◆ Required work:
a – Retype the stretch of the Ian Madigan article from "Dubliner is now" through "any lingering doubt.".
b – Answer these questions using the article on Ian Madigan's move to Ulster:
(i) How many former Leinster players are currently on Ulster's books?
(ii) How many Ireland caps did Madigan accumulate in Johnny Sexton's shadow?
(iii) What was the score of the 2016 defeat to South Africa?
c – Proceed with the article on Ian Madigan's move to Ulster, starting after its final sentence.

Start of Exercise text

Madigan’s primary goal is Ireland caps after switch to Ulster

Dubliner is now 31 and knows he’ll face a lot of stiff competition at his new province

Ian Madigan is determined to reignite his Ireland career after joining Ulster. Photo: Andrew Surma/NurPhoto via Getty Images

Ian Madigan is determined to reignite his Ireland career after joining Ulster. Photo: Andrew Surma/NurPhoto via Getty Images

 

Old concerns held by Ian Madigan about joining a rival province have been consigned to history. The 10 former Leinster players currently on Ulster’s books helped allay any lingering doubt.

Madigan is no longer the jack of all trades that accumulated 30 caps in Johnny Sexton’s shadow before a grand adventure around the French and English club scene. The Dubliner is 31 now and following those sticky experiences at Bordeaux-Begles and Bristol Bears, he has made a new home in Belfast with one primary intention; to ensure his last Ireland game will not be a 19-13 defeat to South Africa in 2016.

End of Exercise text
Start of Study material

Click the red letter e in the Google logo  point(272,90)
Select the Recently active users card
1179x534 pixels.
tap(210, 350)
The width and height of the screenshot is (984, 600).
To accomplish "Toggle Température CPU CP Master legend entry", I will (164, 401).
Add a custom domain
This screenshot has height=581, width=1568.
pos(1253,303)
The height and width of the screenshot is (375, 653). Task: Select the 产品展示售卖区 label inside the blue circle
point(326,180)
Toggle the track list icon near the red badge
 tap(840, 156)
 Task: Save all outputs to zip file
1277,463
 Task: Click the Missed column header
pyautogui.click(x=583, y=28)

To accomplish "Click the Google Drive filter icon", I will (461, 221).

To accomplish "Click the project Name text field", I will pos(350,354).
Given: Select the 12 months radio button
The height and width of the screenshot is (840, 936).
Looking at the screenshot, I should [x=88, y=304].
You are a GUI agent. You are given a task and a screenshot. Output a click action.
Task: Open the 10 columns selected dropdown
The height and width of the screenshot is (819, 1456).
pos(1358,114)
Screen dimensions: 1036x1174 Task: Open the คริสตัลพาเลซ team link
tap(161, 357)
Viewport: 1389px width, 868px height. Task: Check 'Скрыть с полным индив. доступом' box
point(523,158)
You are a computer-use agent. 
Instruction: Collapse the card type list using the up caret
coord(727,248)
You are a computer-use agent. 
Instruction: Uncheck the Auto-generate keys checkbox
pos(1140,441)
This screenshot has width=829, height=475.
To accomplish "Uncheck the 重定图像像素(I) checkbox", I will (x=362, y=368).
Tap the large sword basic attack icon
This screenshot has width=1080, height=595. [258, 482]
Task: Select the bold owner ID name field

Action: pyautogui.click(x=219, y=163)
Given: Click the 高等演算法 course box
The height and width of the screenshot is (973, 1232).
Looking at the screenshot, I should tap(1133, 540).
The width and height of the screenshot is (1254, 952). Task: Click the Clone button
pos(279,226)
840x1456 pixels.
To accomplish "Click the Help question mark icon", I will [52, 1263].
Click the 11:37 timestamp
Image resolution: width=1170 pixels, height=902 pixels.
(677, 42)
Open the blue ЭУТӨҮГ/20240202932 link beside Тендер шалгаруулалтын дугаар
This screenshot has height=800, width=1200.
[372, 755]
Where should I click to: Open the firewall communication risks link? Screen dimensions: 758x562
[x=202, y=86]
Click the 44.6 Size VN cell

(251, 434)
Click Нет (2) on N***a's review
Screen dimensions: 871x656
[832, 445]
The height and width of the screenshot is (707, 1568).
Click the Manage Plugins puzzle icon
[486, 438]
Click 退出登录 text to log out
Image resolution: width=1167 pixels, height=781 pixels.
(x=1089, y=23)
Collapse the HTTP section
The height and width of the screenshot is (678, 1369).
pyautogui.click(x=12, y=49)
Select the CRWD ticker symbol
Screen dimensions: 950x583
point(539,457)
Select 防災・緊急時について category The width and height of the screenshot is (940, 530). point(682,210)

End of Study material

◆ Responses by task:
a –
Dubliner is now 31 and knows he’ll face a lot of stiff competition at his new province

Ian Madigan is determined to reignite his Ireland career after joining Ulster. Photo: Andrew Surma/NurPhoto via Getty Images

Ian Madigan is determined to reignite his Ireland career after joining Ulster. Photo: Andrew Surma/NurPhoto via Getty Images

 

Old concerns held by Ian Madigan about joining a rival province have been consigned to history. The 10 former Leinster players currently on Ulster’s books helped allay any lingering doubt.

b –
(i) 10
(ii) 30
(iii) 19-13

c –
“It’s a serious boost for Andy Farrell to give me a shout out considering I haven’t played a lot in the last 12 months,” said Madigan in reference to a lost season caused by Bristol and former Connacht coach Pat Lam refusing to select him in matchday squads. “Coming back and being able to play for one of the Irish provinces and having [the chance to play for] Ireland as one of my main goals has really focused my training and given me something to really aim at.

“I’m under no illusions that I have to prove myself here with Ulster. There are some good quality [outhalves] with Billy [Burns] and Bill [Johnston] and Mike Lowry can play 10 or 15.

“If that means working my way into the 23 and coming off the bench and being patient to try and get a start, then playing well when I do get a start, it goes from there.

“If you are playing well for any of the Irish provinces you are in the mix for national selection. There is a lot of rugby to be played before that can happen but it is something that really excites me - it is still my number one goal to play for Ireland.”

Intention

The Madigan who left Dublin four years ago was seen as an inside centre as much as he could cover fullback but wearing number 10 sounds like his intention.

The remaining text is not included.